Of course, this does not all fall on Ponder. Offensive coordinator Bill Musgrave also must take some of the heat for his play calling.
The Cardinals also became the latest team to attempt to get consistent pressure on Ponder and make him uncomfortable in the pocket.
The issue is that this further sets the blueprint for how to attack the Vikings' offense. Peterson had an excellent day, running for 153 yards, but the Cardinals also consistently sent eight and nine men toward the line of scrimmage in order to stop the run game.
Every team is going to continue to do this until Ponder proves he can make them pay. If not, they will sell out to try to stop Peterson and hope they can be successful.
And if Ponder's play doesn't improve?
The suggestion here is that patience will be the key for Vikings fans.
Ponder was the 12th-overall pick in the 2011 draft and is only 24 years old. Vikings general manager Rick Spielman is the man who drafted Ponder and he's going to stick with him every step of the way.
This is not a short-term experiment.
Remember, this was expected to be a rebuilding season for the Vikings in which the roster got younger and Ponder got every opportunity to prove he can do the job.
Almost nobody expected the Vikings would be three games over .500 and near the top of the division in late October.
Despite that success, Spielman has shown no signs that he is going to change course for 2012. The cries might come for Joe Webb to take over as the starter but unless Ponder is injured that won't happen. There is no veteran in place to come in and help save the day.

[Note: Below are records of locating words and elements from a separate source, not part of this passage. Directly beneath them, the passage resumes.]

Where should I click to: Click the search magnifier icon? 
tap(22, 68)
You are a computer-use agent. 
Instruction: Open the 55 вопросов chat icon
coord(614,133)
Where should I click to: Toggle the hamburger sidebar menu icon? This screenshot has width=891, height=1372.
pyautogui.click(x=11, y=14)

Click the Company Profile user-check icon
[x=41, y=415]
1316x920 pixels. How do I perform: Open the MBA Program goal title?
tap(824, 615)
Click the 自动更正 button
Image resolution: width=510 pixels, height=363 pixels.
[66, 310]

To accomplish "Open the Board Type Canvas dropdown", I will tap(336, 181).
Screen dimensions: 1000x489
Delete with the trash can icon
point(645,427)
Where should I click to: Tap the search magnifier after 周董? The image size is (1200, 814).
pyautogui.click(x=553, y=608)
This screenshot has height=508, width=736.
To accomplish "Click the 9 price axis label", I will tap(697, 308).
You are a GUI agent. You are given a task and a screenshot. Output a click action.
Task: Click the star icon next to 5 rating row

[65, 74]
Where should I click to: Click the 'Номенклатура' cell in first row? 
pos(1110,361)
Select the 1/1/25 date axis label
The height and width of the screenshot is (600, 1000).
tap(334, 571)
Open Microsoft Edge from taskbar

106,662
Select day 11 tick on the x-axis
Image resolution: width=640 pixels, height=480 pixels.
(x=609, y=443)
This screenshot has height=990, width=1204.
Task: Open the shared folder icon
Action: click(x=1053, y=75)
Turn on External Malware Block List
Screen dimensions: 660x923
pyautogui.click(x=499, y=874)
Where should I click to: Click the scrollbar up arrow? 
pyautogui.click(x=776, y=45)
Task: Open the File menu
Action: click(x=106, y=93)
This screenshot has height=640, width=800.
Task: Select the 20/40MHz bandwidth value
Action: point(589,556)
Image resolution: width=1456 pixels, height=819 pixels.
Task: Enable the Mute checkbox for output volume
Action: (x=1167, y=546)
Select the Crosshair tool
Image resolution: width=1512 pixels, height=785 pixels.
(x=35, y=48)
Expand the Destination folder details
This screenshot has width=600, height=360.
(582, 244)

The observation has been made before that Ponder actually seemed to be at his best last season shortly after he replaced Donovan McNabb as the Vikings' starter. He then regressed, in part because of injuries and in part because he seemed to over think situations.
Ponder did his best to keep his chin up during his postgame press conference on Sunday but you could tell his performance was bothering him. Some quarterbacks would have been defiant, pointing out their team won and that's all that mattered. But Ponder did not hesitate to say the offense has to play better.
He's right about that. But did his demeanor indicate that his confidence again is a concern? Frazier didn't think so when asked about that Monday.
"He's so different from a year ago when it comes to negative plays," Frazier said. "I've seen it and we've all seen it over these first seven games where he's had some bad plays and he's bounced back. ... He's done a good job.
"(Sunday) was a tough day against a very, very good defense, but he's not the same Christian Ponder that he was a year ago. I'm convinced of it, and I've seen enough evidence of it in practice and even in games. Where he's bounced back from some tough plays and his teammates have seen it as well."
They certainly will be hoping to see that type of bounce back Thursday night against Tampa Bay at the Metrodome.